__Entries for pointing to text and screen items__
+-------+
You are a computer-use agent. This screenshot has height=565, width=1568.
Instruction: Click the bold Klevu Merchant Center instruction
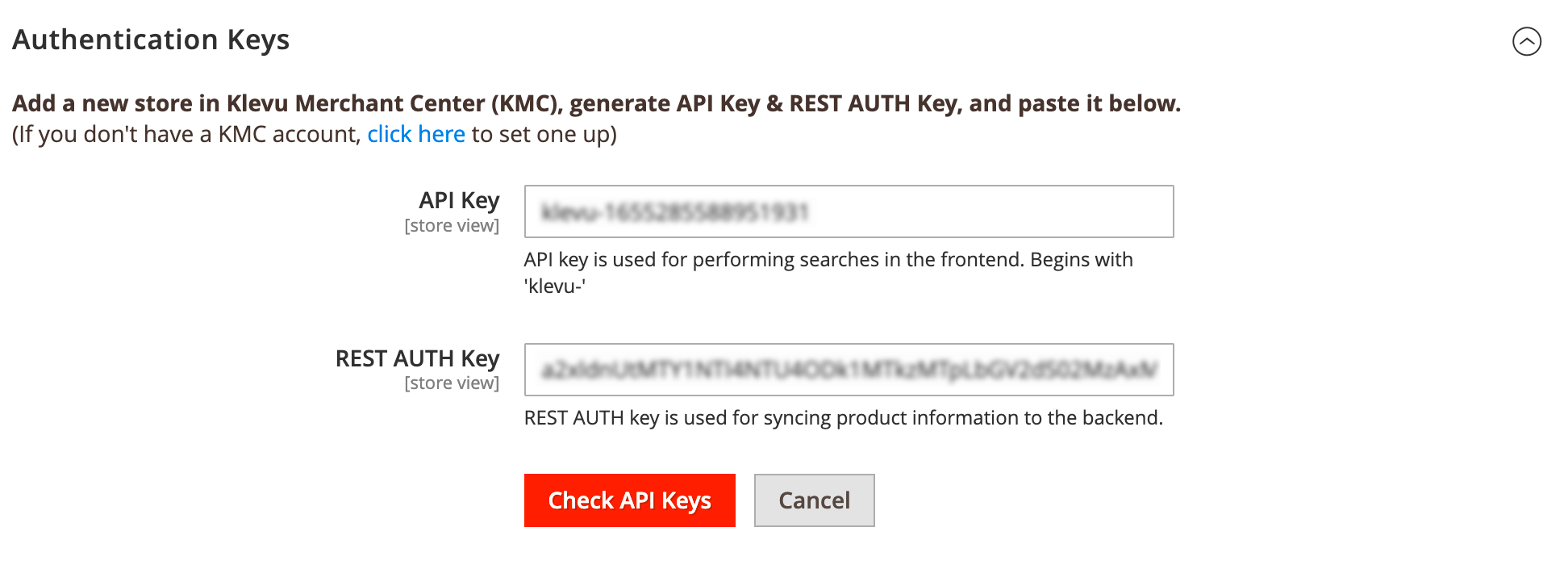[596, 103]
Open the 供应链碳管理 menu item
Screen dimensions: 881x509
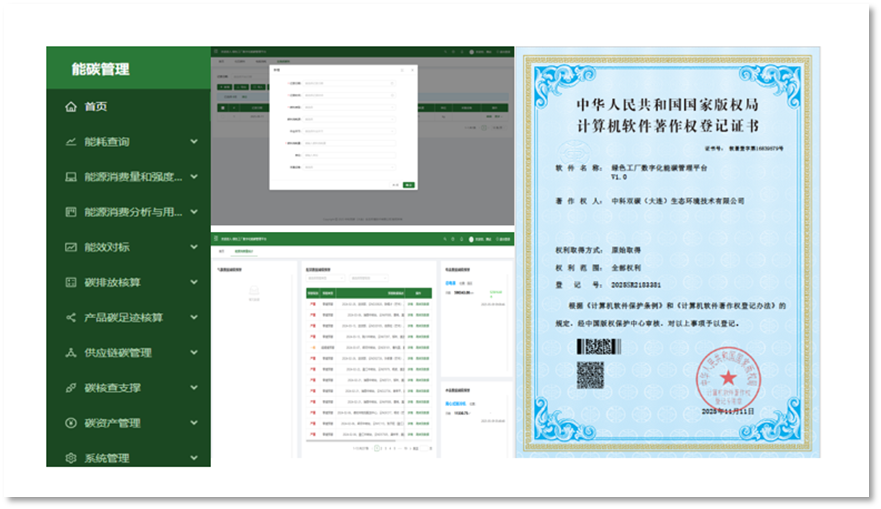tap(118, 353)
+-------+
Arrange all the entries above as a two-column CSV with the headers "prompt" and "target". Give one row per entry, with its text in one quoted field and its answer in the other, replace line breaks with spaces, and leave out the pictures.

prompt,target
"You are a computer-use agent. This screenshot has height=565, width=1568. Instruction: Click the bold Klevu Merchant Center instruction","[596, 103]"
"Open the 供应链碳管理 menu item Screen dimensions: 881x509","tap(118, 353)"